Scott Hanold (Managing Director, Senior Energy Analyst)

Yeah, that, that's, that's pretty clear. Thanks for that. You know, my follow-up, you know, just if you can give me just a view of, you know, what you're seeing out there from operators in, in the Bakken and, and Permian. I think there may have been some, you know, modest deferrals in, in terms of, you know, your operators', you know, completions in, in, in the Bakken. Are you still seeing that? You know, how, how is the Permian setting up in terms of, like, just the, the normal non-op opportunities outside of Mascot?

Jim Evans (CTO)

Hey, Scott. I, I think the Bakken, you know, some of the deferrals that we alluded to in our pre-release is really representative of maybe one or two operators where, you know, we've got some outsized working interests, you know, maybe more sensitive from a commodity pricing standpoint. We're having those conversations with the operators right now. Where we stand today, you know, those commodity thresholds are, are being met, so, you know, as far as, you know, anticipated completions and whatnot, we've got that couched, call it Q4 timing, but that's also gonna be dependent on logistics and, and everything else. So, you know, that could get pulled, it could potentially get pushed depending on kind of that volatility. Then, you know, as far as, as Texas and New Mexico goes, it's, it's steady as it goes.

Obviously, we had some commentary around the Mascot Project that's obviously very specific, just given the stacked pay and, and the overall kind of co-completion activities that, that we're running aground with, you know, Midland-Petro and, and that group.
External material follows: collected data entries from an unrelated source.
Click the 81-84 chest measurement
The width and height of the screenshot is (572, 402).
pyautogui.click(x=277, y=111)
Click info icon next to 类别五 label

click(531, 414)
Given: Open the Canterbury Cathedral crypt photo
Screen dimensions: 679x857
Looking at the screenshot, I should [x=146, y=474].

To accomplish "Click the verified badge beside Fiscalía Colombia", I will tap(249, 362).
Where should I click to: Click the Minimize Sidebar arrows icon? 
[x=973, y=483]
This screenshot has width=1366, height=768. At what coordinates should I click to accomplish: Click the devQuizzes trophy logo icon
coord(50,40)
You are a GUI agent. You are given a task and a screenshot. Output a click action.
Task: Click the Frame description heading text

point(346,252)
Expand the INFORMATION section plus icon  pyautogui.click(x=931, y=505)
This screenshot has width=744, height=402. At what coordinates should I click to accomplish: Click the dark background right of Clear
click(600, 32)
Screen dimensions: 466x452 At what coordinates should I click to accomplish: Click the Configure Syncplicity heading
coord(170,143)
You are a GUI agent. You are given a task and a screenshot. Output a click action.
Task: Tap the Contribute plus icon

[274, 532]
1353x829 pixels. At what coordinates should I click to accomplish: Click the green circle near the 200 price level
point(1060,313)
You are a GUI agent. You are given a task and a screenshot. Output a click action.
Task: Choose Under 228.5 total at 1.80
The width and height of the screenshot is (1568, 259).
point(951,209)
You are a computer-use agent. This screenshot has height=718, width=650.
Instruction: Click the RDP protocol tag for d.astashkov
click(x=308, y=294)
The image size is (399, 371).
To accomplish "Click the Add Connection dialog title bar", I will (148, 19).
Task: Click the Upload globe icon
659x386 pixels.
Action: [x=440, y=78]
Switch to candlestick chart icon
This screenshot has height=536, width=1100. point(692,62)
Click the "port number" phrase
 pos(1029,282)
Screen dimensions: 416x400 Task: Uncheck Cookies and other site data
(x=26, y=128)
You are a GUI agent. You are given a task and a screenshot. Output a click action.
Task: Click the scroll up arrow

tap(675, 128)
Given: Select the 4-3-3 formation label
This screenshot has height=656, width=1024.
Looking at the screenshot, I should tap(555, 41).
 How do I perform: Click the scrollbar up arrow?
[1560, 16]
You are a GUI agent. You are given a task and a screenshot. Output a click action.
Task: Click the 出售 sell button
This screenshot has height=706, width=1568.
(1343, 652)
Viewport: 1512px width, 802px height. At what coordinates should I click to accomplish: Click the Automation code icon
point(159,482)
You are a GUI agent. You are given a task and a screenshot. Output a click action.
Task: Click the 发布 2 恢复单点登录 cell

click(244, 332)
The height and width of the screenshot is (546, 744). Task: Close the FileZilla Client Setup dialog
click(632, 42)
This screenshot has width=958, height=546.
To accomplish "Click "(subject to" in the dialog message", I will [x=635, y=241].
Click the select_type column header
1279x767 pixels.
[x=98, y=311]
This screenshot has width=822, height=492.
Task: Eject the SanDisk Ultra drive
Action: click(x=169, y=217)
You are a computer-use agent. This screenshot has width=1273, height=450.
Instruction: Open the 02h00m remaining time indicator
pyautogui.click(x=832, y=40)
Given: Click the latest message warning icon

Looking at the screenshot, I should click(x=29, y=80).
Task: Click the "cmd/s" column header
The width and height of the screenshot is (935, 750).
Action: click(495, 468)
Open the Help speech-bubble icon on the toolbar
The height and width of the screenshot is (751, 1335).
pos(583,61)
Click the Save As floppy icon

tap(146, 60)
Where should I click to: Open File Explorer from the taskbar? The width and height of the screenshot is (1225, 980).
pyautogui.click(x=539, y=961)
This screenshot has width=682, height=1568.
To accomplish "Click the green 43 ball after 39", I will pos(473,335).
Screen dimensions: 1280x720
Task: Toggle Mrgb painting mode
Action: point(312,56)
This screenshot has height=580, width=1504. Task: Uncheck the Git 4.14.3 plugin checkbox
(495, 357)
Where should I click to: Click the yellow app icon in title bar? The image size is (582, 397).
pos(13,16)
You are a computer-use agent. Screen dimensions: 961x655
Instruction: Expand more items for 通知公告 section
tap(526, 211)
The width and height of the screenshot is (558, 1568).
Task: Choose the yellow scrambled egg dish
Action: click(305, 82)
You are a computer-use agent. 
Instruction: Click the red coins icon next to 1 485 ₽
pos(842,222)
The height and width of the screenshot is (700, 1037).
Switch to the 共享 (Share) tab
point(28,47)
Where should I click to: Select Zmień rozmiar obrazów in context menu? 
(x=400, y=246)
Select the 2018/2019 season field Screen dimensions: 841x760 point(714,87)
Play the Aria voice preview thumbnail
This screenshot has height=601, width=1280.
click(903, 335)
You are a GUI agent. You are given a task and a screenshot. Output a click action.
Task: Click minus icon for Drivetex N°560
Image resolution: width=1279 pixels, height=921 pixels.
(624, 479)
Everything else is generally steady as it goes. Then, you know, I think you might have alluded to the ground game opportunities. You know, we continue to see, you know, those coming in the door every single day. And, you know, the size and, and the scope of what those look like are all very different, and I think that gives us the ability to, to get picky, in terms of where we're gonna deploy our capital dollars.

Scott Hanold (Managing Director, Senior Energy Analyst)

Appreciate the color. Thanks.

Evelyn Infurna (VP of Investor Relations)

Thank you. Our next question is from John Freeman with Raymond James. Please proceed with your question.

John Freeman (Managing Director)

Yeah. Good morning, guys.

Nick O'Grady (CEO)

Hey, John.

John Freeman (Managing Director)

First question. You all mentioned on the AFEs, how we went from, you know, the $9.6 million in the first quarter down to $9 million in the second quarter, and we're sort of seeing some deflation starting to kick in. Is there any color y'all can give on just where we stand on AFEs, maybe on a leading-edge basis?

Nick O'Grady (CEO)

Yeah, I mean, I, I think I would just caveat all this. I mean, I think that our view, and I think it's one that's been proven by the test of time, is that, you know, oil prices and service costs will, will move in sync with each other, right? From a margin perspective. You've had a kind of unique environment over the last year where you've seen, oil prices go down pretty materially, natural gas prices go down materially, and activity has been coming down, but costs were taking some time to come down to meet that. On the leading edge, you're starting to see that. That's also juxtaposed against a, a period where we've started to see oil prices rally.

I think as we look forward, I just I wanna caveat it and say that I the last shoot of fall, really, where you're gonna see where you would see a material change to savings is gonna be completions. The completion cost is only going to materially come down to the extent that the rig count ultimately stays down. If prices rise, I would anticipate you're gonna see the rig count come up modestly. Thus, with that, I think your chances of seeing material savings from here are gonna be reduced. I would say, as I've said to a lot of our investors, you know, you don't need to look really any farther than to the price of oil to think ultimately where the direction of service costs are gonna go.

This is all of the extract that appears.